_Task to complete_. Reproduce the passage from the weather analysis text between "ADAS analyses incorporate" and "flight level data.", inclusive.

_Source extract_.
ADAS analyses incorporate a dense network of local observing systems located within east central Florida, supporting the United States space program. These include: 44 wind towers, five 915 MHz boundary layer Doppler wind profilers and a 50 MHz wind profiler. In addition other data sets include: level II radial velocity and reflectivity information from several Florida Weather Surveillance Radar-1988 Doppler (WSR-88D) sites, GOES-12 visible and infrared satellite imagery, METAR surface observations, buoy data, Florida Automated Weather Network observations, Automatic Position Reporting Station (amateur radio) observations and aircraft flight level data.
ADAS analyses with a horizontal resolution of 4 km are produced every 15 minutes and ported to the Advanced Weather Interactive Processing System (AWIPS). These high resolution diagnostics assist forecasters in preparing routine fire weather forecasts as well as specialized fire weather spot forecasts in the instance of wildfire or prescribed burns. A limited number of ADAS graphics are also posted to the NWS MLB web site for use by field fire weather specialists and land management personnel at the local, state and federal levels.
Recently, the ARPS mesoscale forecast model was implemented. ARPS is cycled with the ADAS analyses to produce high resolution prognostics out 9 to 12 hours. This mesoscale model provides fine temporal and spatial resolution guidance to the NWS meteorologist. ARPS forecasts have demonstrated the ability to provide accurate guidance for the preparation of routine fire weather products, and on demand spot forecasts. Key parameters to the land management community (ie. moisture and wind information) can be monitored in real time with ADAS and predicted within 12 hours using ARPS. The depiction and forecast of mesoscale features such as sea breeze onset and progression, as well as the evolution of thunderstorm outflow boundaries can be obtained. The ARPS model has shown promise as an additional tool to forecast the timing and placement of thunderstorm activity critical for safe wildland fire fighting or to conduct effective prescribed burns.

(Collected data)
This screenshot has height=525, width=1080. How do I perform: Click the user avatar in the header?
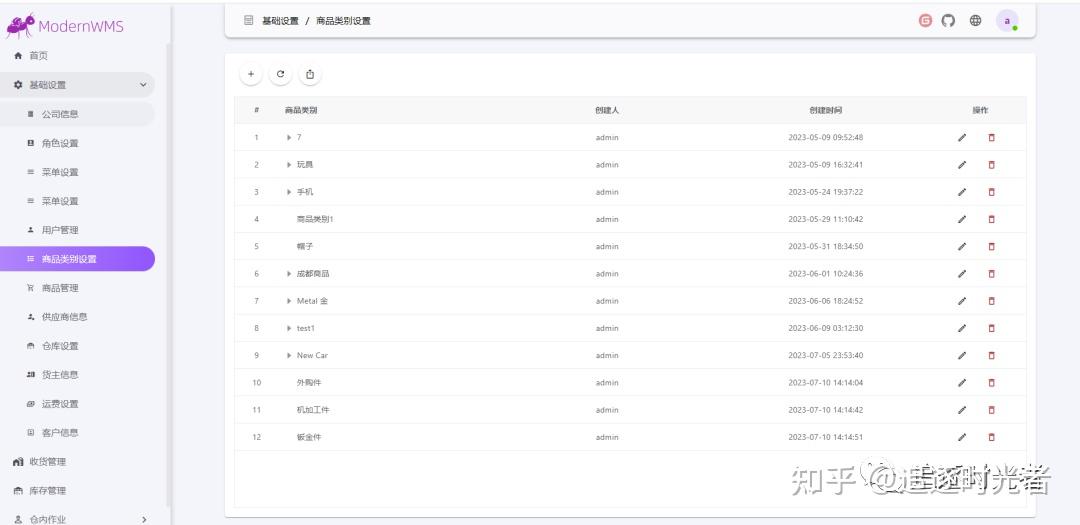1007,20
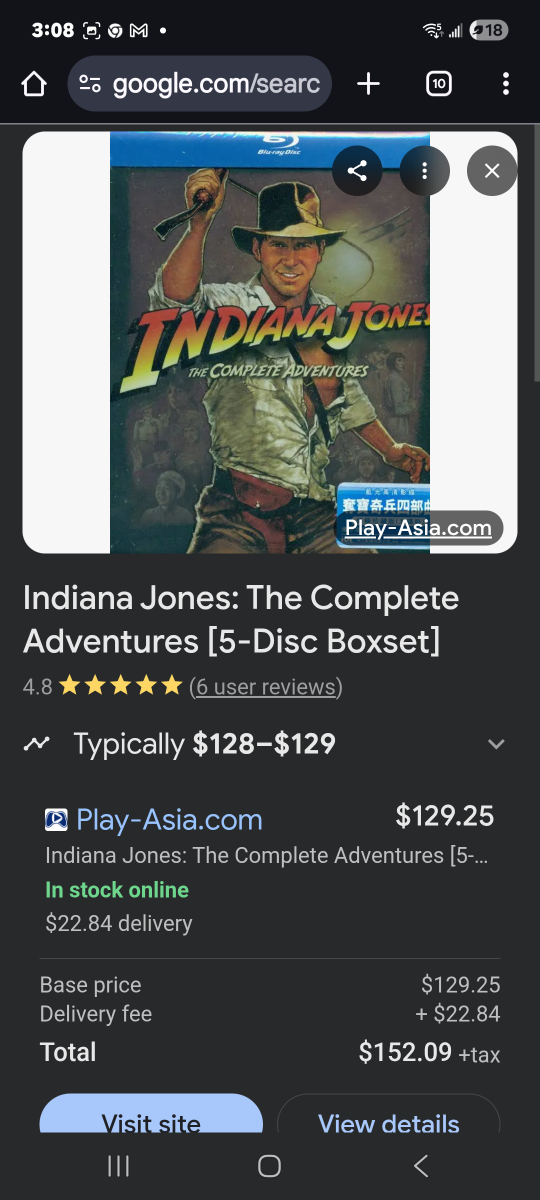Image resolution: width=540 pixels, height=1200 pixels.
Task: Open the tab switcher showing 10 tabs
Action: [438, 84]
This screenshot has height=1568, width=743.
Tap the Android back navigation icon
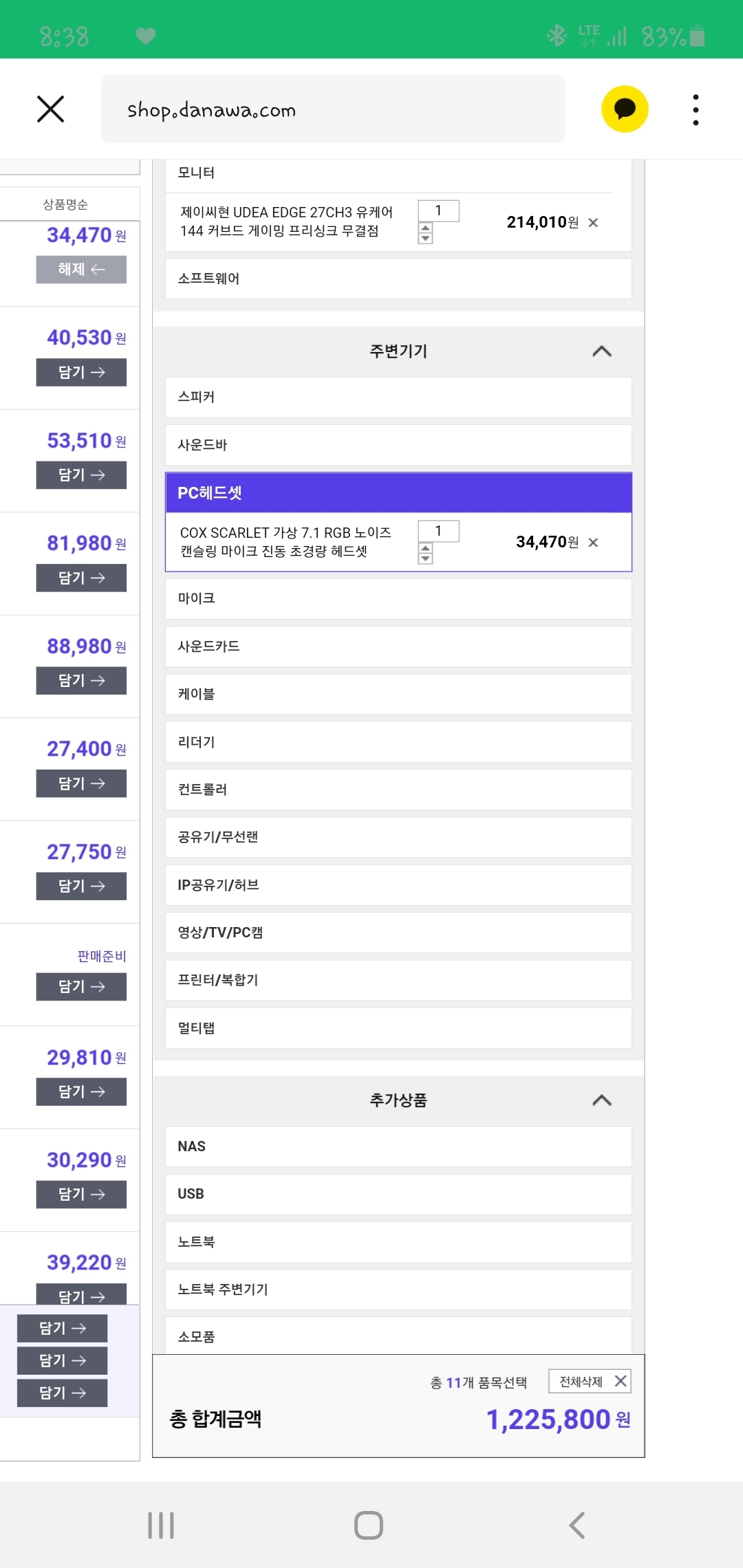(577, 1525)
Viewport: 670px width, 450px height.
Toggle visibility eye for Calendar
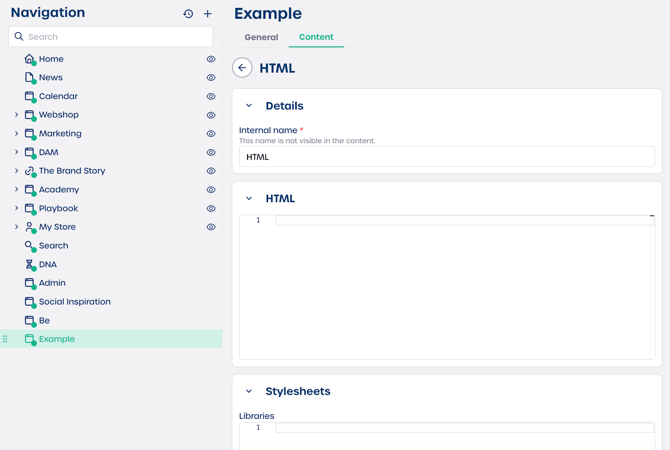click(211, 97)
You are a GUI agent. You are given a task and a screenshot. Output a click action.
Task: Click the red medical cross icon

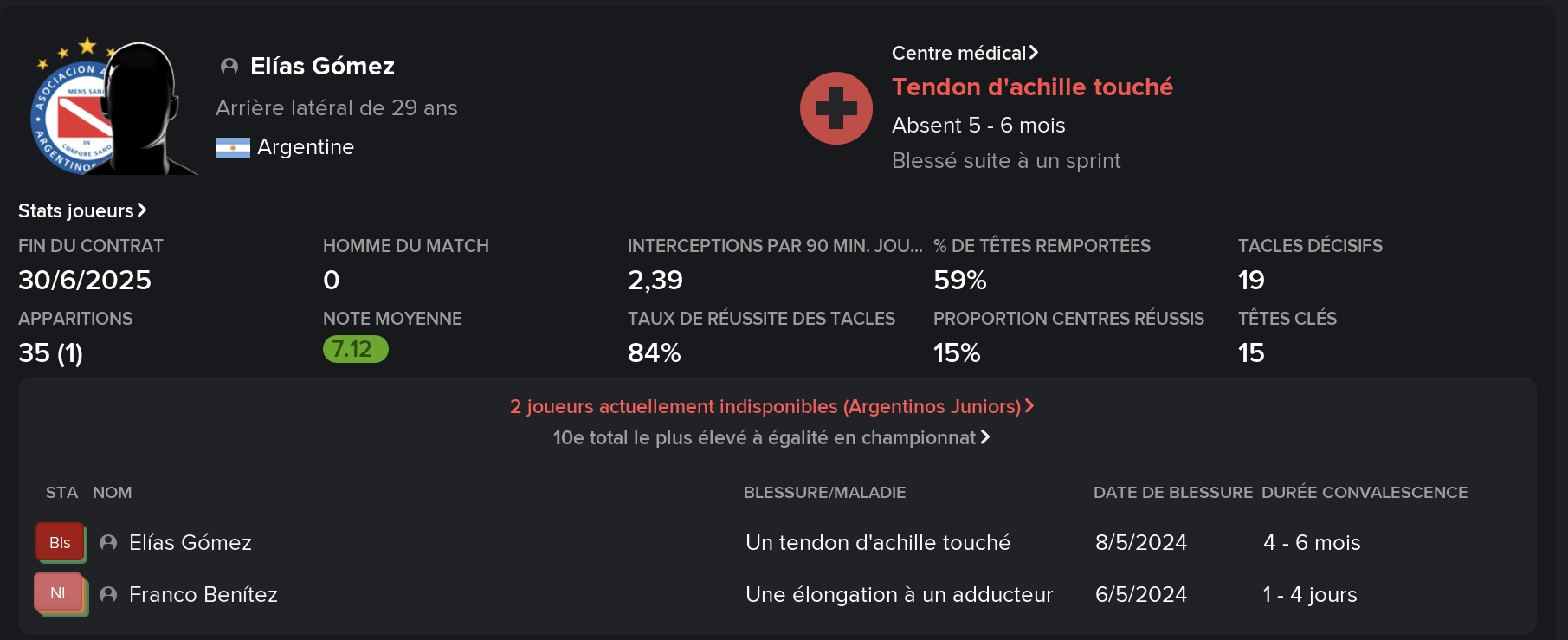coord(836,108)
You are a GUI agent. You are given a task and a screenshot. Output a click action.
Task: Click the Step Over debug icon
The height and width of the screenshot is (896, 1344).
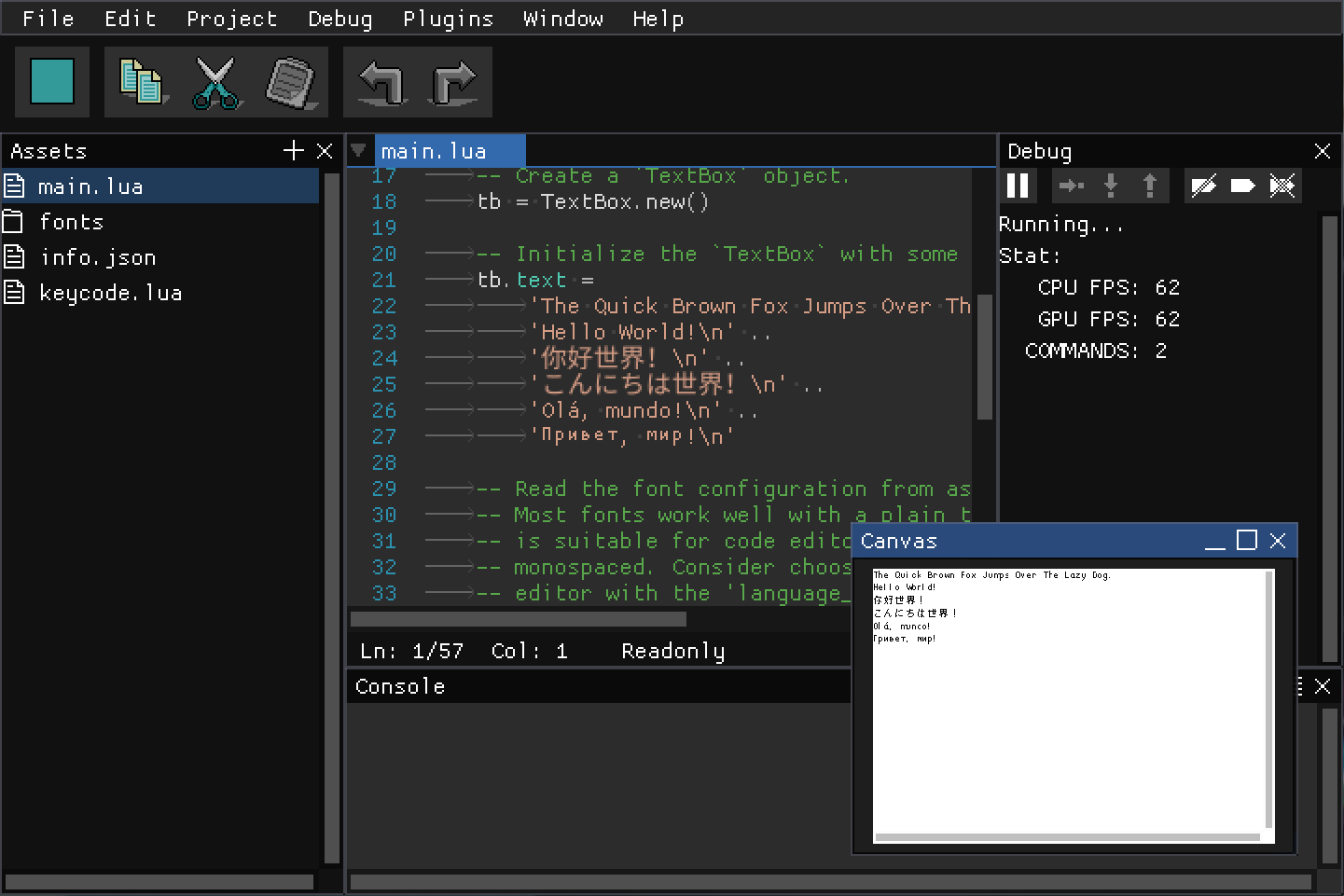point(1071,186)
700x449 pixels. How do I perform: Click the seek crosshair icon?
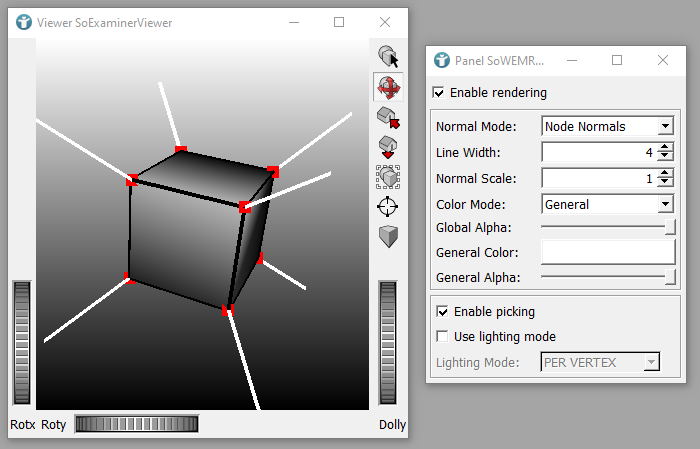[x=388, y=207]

_Solved exercise_.
ADAS analyses incorporate a dense network of local observing systems located within east central Florida, supporting the United States space program. These include: 44 wind towers, five 915 MHz boundary layer Doppler wind profilers and a 50 MHz wind profiler. In addition other data sets include: level II radial velocity and reflectivity information from several Florida Weather Surveillance Radar-1988 Doppler (WSR-88D) sites, GOES-12 visible and infrared satellite imagery, METAR surface observations, buoy data, Florida Automated Weather Network observations, Automatic Position Reporting Station (amateur radio) observations and aircraft flight level data.